### Task description
Transcribe exactly the lines that begin the material and continue through the line containing "Image resolution: width=1517". Leave out whatever follows.

### Supplied entries
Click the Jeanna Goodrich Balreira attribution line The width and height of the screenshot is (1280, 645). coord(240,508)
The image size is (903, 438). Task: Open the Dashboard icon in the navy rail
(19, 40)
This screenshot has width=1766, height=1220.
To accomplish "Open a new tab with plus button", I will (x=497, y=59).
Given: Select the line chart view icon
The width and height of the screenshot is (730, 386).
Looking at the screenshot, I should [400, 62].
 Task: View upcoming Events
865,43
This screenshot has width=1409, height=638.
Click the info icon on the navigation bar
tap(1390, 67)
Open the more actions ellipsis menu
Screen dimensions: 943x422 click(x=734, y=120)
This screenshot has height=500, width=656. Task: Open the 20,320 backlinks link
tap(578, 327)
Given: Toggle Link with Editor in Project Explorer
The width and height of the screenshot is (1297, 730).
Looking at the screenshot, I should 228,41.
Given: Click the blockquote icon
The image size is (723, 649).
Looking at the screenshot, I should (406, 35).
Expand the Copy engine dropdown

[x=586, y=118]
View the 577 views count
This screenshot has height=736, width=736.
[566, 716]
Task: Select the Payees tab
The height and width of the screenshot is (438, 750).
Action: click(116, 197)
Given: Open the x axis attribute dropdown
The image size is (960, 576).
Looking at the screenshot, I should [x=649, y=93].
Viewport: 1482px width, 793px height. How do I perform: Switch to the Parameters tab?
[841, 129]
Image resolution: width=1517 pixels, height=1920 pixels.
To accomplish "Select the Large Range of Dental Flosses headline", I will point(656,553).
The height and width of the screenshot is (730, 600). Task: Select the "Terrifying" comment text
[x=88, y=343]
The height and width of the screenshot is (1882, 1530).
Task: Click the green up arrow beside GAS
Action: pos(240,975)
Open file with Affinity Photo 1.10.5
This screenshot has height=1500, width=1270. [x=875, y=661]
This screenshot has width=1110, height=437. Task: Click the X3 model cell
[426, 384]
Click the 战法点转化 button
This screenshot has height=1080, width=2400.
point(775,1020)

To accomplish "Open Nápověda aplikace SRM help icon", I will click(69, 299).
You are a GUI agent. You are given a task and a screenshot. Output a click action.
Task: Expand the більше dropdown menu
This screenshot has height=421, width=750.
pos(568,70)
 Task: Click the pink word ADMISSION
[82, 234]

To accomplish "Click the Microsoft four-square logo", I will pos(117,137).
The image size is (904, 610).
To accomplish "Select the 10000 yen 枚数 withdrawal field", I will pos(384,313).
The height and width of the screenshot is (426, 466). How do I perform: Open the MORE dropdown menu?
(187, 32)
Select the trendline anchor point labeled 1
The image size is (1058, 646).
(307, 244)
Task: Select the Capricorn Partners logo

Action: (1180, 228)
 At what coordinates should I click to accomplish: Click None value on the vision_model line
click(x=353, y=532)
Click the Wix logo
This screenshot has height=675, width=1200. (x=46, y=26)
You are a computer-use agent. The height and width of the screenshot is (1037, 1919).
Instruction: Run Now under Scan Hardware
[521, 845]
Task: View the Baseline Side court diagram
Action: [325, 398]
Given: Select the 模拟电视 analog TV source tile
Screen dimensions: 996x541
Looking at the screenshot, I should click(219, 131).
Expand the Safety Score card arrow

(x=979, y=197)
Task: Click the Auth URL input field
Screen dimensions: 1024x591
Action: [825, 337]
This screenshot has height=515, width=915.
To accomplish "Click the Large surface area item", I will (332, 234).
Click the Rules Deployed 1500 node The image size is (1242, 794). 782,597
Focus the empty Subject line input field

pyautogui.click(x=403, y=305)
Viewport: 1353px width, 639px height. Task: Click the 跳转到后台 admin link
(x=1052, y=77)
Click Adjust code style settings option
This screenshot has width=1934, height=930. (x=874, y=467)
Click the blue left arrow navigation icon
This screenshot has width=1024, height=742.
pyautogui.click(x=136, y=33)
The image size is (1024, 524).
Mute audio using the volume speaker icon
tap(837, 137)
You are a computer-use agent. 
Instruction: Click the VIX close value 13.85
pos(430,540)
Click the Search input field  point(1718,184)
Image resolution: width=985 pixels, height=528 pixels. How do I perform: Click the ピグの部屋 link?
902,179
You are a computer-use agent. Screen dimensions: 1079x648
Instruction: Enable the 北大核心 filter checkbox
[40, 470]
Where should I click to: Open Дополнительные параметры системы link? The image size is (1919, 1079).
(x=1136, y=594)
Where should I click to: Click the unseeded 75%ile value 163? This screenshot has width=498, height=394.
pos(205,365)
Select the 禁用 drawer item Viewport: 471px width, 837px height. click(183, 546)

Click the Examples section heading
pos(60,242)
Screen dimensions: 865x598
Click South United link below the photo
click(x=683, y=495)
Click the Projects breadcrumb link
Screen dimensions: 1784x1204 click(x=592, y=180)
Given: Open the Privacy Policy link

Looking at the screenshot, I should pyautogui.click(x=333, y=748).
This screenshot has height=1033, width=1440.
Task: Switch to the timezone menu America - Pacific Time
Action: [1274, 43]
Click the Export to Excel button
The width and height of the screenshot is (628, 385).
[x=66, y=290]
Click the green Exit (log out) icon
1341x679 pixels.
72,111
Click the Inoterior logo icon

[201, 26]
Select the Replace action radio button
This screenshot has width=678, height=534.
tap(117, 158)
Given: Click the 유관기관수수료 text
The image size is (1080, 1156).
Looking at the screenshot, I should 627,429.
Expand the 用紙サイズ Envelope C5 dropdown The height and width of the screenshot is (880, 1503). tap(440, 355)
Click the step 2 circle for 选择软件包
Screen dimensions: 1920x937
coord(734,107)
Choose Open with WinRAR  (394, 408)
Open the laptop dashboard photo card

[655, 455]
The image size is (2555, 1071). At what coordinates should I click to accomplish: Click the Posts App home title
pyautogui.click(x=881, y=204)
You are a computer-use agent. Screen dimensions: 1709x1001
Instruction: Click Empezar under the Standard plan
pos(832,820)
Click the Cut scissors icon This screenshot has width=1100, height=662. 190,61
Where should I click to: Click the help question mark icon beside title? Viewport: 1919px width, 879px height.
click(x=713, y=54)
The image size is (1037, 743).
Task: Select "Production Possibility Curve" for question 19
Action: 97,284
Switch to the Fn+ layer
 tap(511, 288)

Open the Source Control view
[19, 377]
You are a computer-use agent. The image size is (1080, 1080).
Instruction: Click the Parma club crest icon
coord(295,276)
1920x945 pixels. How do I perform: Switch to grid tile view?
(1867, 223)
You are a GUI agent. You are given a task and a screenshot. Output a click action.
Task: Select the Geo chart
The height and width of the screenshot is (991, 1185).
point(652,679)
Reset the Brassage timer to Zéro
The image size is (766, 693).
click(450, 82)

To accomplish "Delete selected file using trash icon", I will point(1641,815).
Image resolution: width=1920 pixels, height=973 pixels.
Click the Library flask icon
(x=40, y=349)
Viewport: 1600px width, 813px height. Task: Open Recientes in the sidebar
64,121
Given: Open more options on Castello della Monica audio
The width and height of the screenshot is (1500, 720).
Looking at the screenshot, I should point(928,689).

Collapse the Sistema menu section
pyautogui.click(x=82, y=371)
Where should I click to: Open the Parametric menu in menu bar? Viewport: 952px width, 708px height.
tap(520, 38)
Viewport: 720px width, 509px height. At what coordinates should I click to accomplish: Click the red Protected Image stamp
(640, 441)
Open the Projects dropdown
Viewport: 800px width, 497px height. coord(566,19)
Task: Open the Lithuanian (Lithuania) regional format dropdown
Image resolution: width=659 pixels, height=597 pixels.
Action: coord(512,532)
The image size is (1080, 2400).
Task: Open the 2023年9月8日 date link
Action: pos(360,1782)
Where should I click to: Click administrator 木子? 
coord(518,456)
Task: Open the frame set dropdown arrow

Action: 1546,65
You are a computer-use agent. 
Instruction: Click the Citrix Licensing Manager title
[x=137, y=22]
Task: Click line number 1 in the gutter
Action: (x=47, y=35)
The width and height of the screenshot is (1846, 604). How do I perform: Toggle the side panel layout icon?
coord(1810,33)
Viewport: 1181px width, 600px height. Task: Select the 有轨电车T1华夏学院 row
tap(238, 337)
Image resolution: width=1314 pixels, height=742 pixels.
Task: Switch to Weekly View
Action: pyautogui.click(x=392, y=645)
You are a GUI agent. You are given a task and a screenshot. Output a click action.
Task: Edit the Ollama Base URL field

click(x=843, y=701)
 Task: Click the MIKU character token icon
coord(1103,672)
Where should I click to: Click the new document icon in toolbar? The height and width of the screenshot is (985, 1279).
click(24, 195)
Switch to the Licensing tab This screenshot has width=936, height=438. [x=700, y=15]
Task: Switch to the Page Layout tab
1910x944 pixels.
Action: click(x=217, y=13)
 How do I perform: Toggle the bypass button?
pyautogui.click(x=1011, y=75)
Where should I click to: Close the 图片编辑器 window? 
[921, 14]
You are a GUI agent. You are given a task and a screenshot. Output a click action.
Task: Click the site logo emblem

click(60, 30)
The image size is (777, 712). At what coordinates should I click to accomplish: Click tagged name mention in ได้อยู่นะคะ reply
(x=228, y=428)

### Exercise response
Click the Jeanna Goodrich Balreira attribution line The width and height of the screenshot is (1280, 645). coord(240,508)
The image size is (903, 438). Task: Open the Dashboard icon in the navy rail
(19, 40)
This screenshot has width=1766, height=1220.
To accomplish "Open a new tab with plus button", I will (x=497, y=59).
Given: Select the line chart view icon
The width and height of the screenshot is (730, 386).
Looking at the screenshot, I should [400, 62].
 Task: View upcoming Events
865,43
This screenshot has width=1409, height=638.
Click the info icon on the navigation bar
tap(1390, 67)
Open the more actions ellipsis menu
Screen dimensions: 943x422 click(x=734, y=120)
This screenshot has height=500, width=656. Task: Open the 20,320 backlinks link
tap(578, 327)
Given: Toggle Link with Editor in Project Explorer
The width and height of the screenshot is (1297, 730).
Looking at the screenshot, I should 228,41.
Given: Click the blockquote icon
The image size is (723, 649).
Looking at the screenshot, I should (406, 35).
Expand the Copy engine dropdown

[x=586, y=118]
View the 577 views count
This screenshot has height=736, width=736.
[566, 716]
Task: Select the Payees tab
The height and width of the screenshot is (438, 750).
Action: click(116, 197)
Given: Open the x axis attribute dropdown
The image size is (960, 576).
Looking at the screenshot, I should [x=649, y=93].
Viewport: 1482px width, 793px height. How do I perform: Switch to the Parameters tab?
[841, 129]
Image resolution: width=1517 pixels, height=1920 pixels.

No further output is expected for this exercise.